# Please tell me this is just a phase...



## Jill L (Nov 2, 2012)

Cindy was spayed just over three weeks ago and made a spectacular recovery - 24 hrs later you wouldn't have known she'd had anything done, but oh has her behaviour changed.

The first thing to suffer was her toilet training. We'd had no accidents since Christmas and she was ringing her poochie bells whenever she needed to go out - now she wanders out into the kitchen and before we can get out of the chair to follow her she's made a puddle...then she rings the bells!!!! 

Then she decided basic commands where only to be obeyed if a treat was involved and as for recall... from 13 wks it was excellent; in the last few days it's been 'you must be joking, I'll come back when I'm ready'.

Trying though it is, I can deal with these issues.

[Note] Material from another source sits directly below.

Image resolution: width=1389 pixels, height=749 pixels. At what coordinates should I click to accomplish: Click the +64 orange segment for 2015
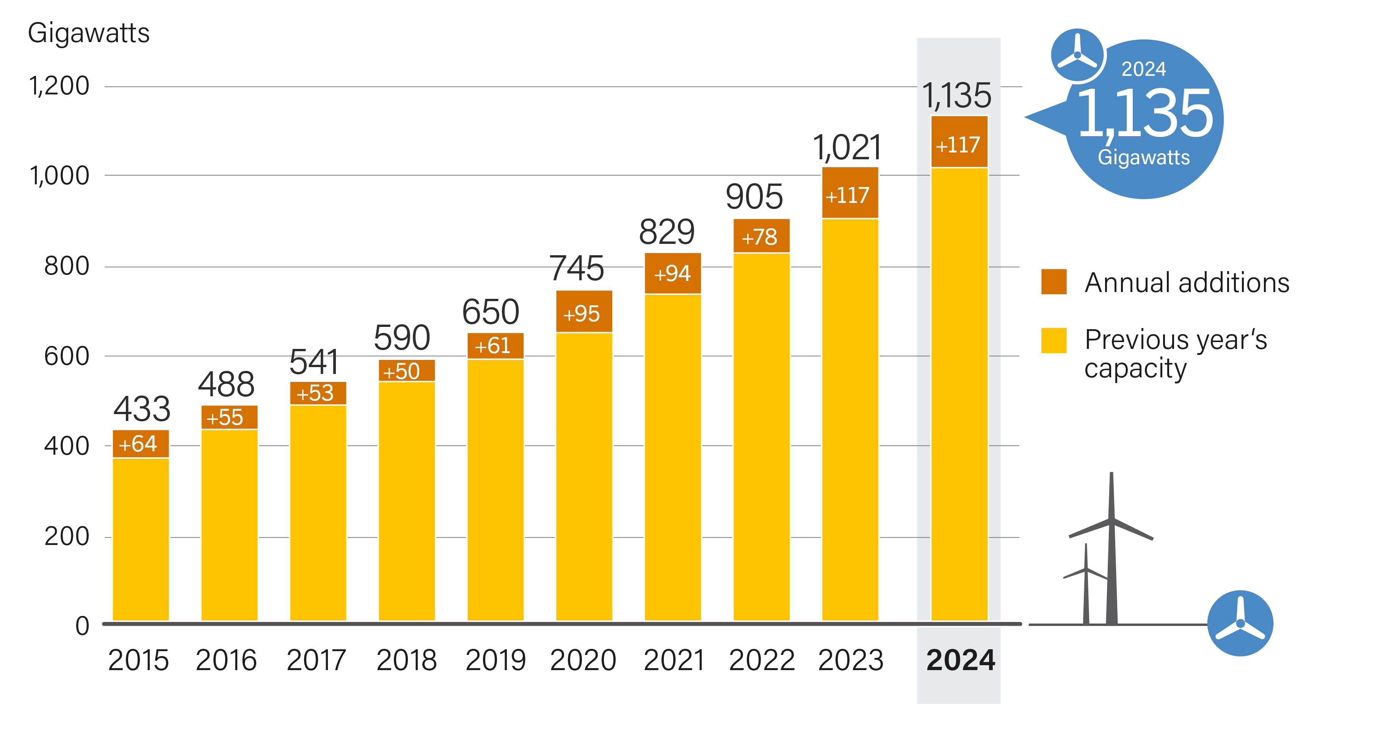[140, 444]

My real cause for concern (and desperate need to rant) is her sudden destructive tendencies. Not the stuff we had when she was teething, or even her strong chewing instinct, but the 'You've left me on my own so I'm going to destroy something till you come back' type behaviour.

On Tuesday I left her for an hour and a half, complete with peanut butter stuffed kong and frozen carrot, and came back to the carpet runner in the kitchen absolutely shredded  Followed by a £70+ vet bill to make her vomit up the carpet threads she'd eaten before they got stuck. (Money well spent as it turned out, because she'd swallowed a lot and an emergency vets bill in the middle of the night would have been a hell of a lot more expensive).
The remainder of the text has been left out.